§ **THE TASK**
The result should be an exact copy of only the lines from the one with "The width and" through the last line of the data below, with pictures omitted.

§ **INFORMATION PROVIDED**
***

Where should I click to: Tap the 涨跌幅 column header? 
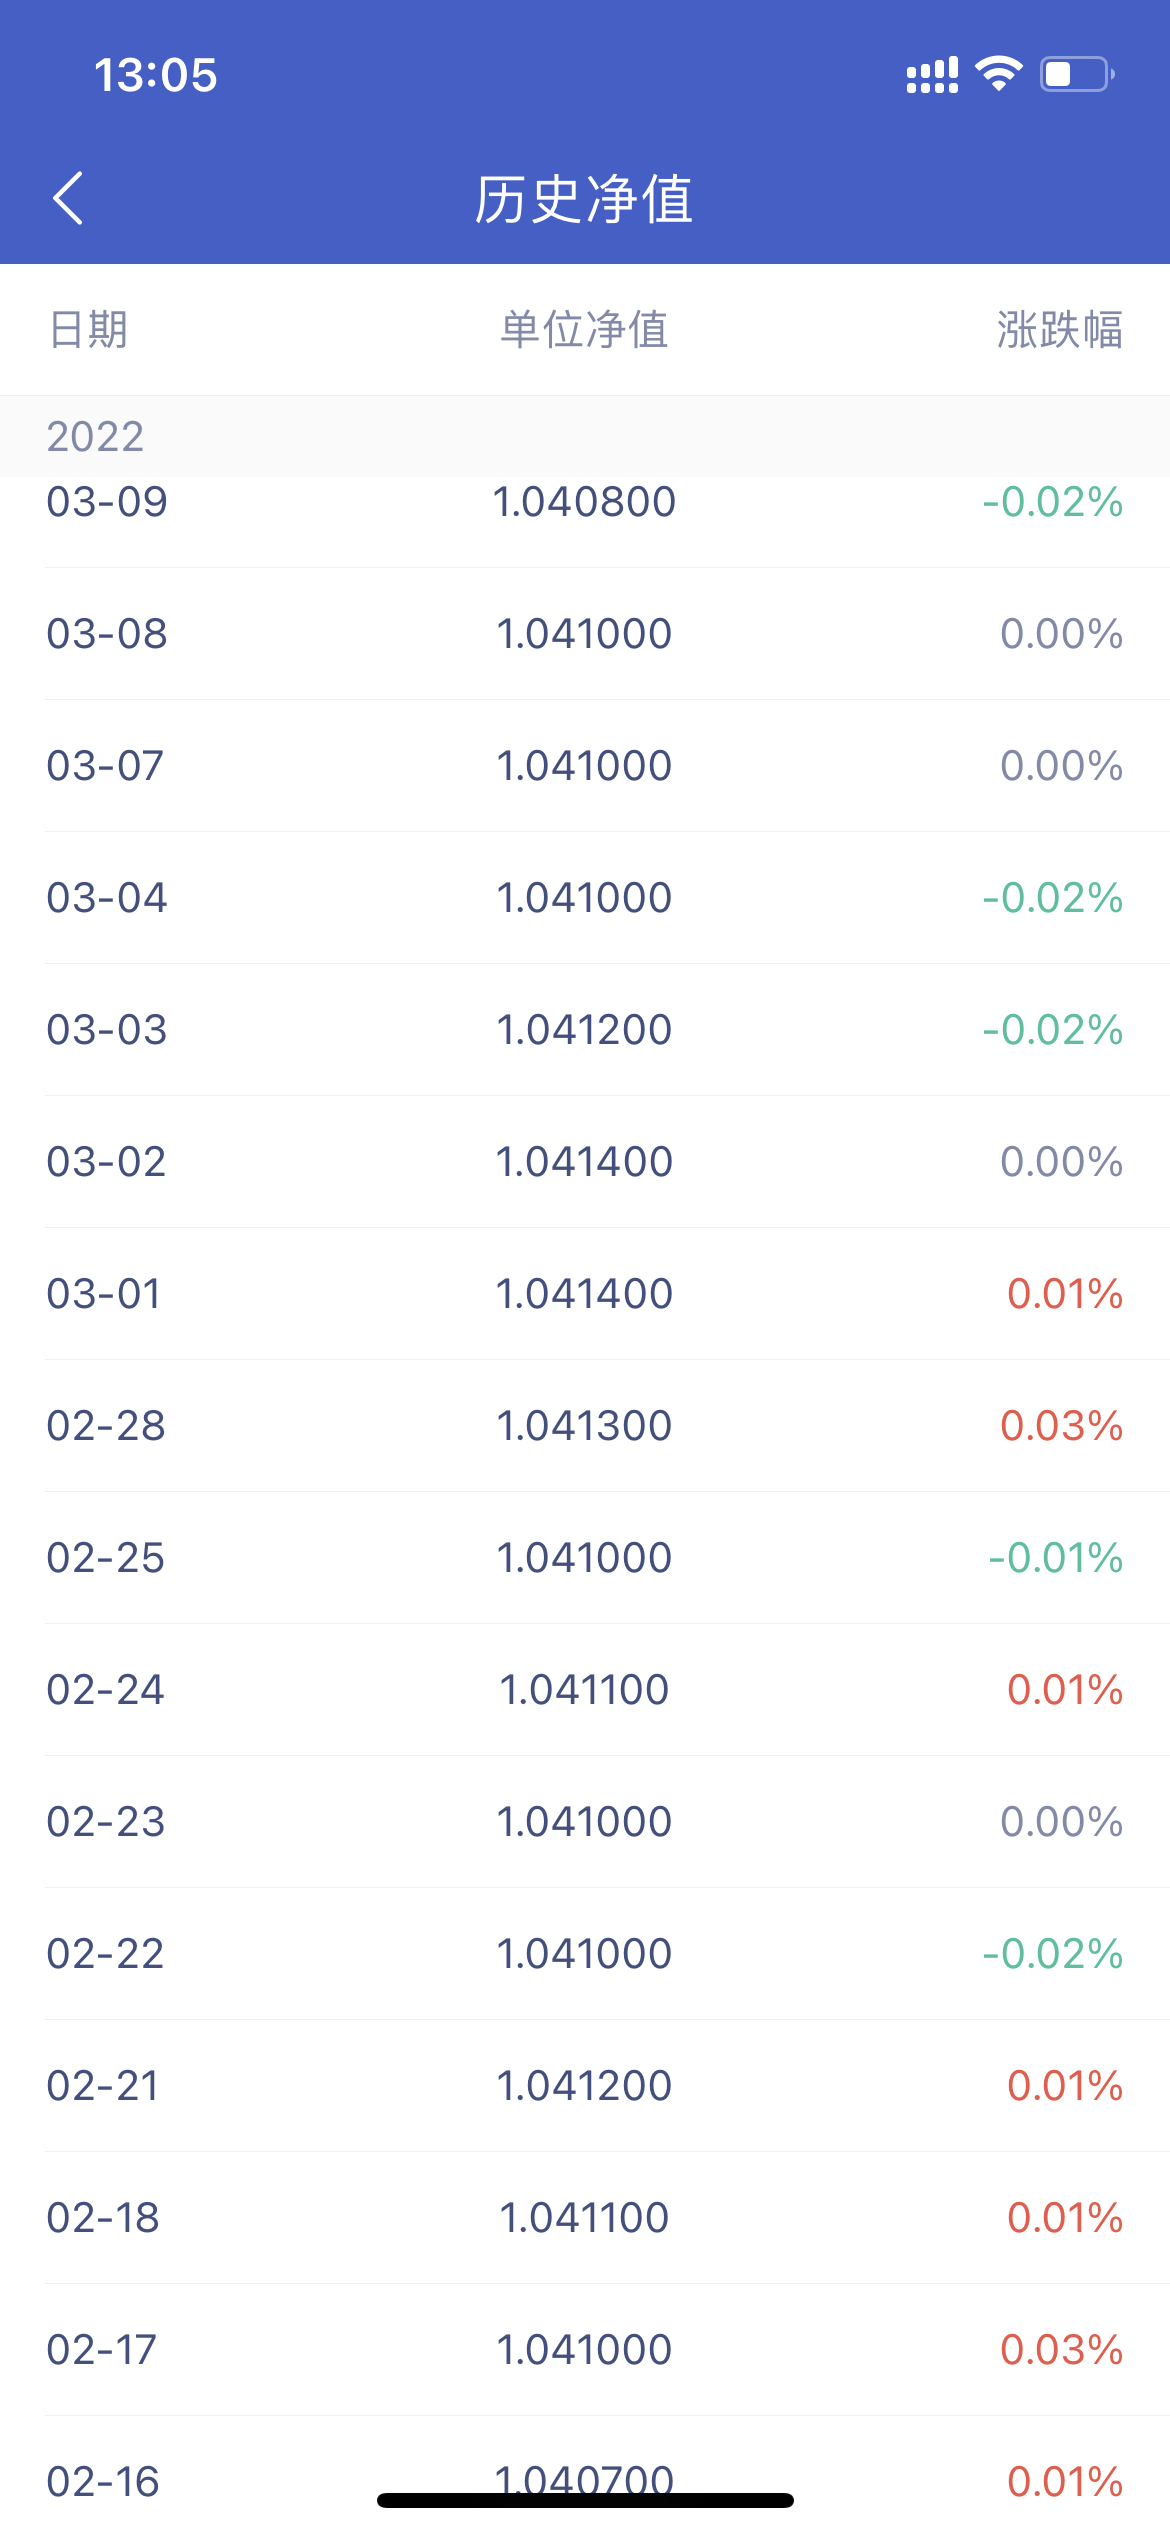click(x=1060, y=329)
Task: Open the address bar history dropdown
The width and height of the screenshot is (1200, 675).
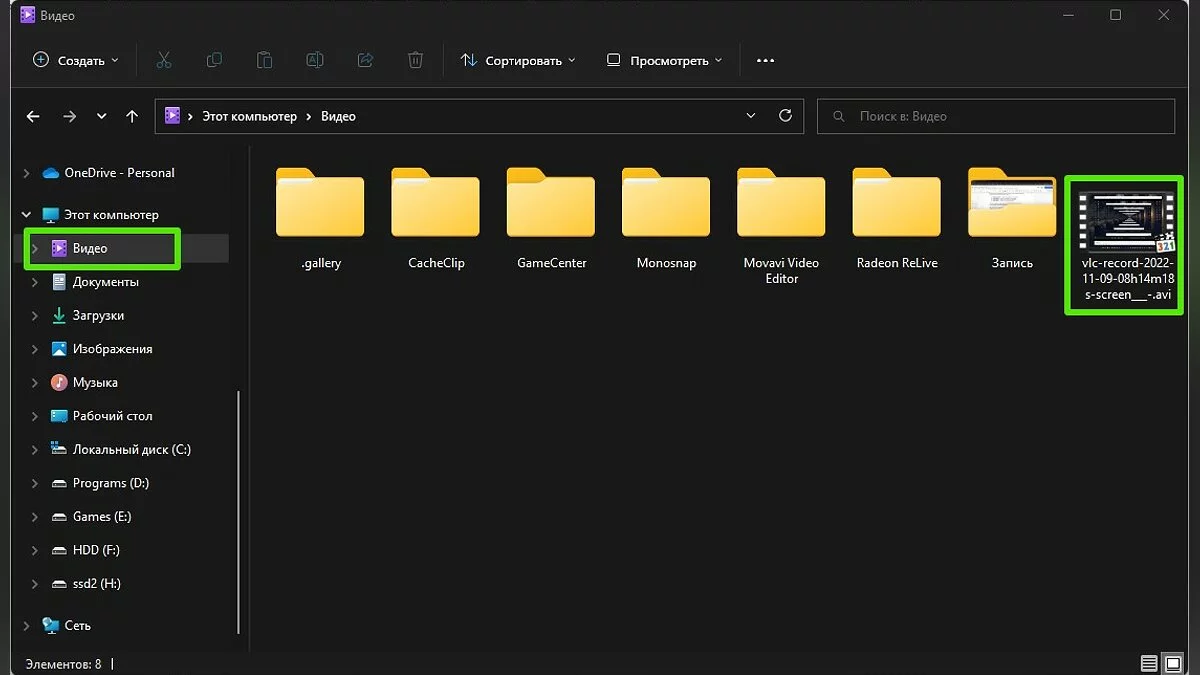Action: (752, 116)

***

§ **RESPONSE FOR THIS EXERCISE**
The width and height of the screenshot is (1200, 675).
Action: (752, 116)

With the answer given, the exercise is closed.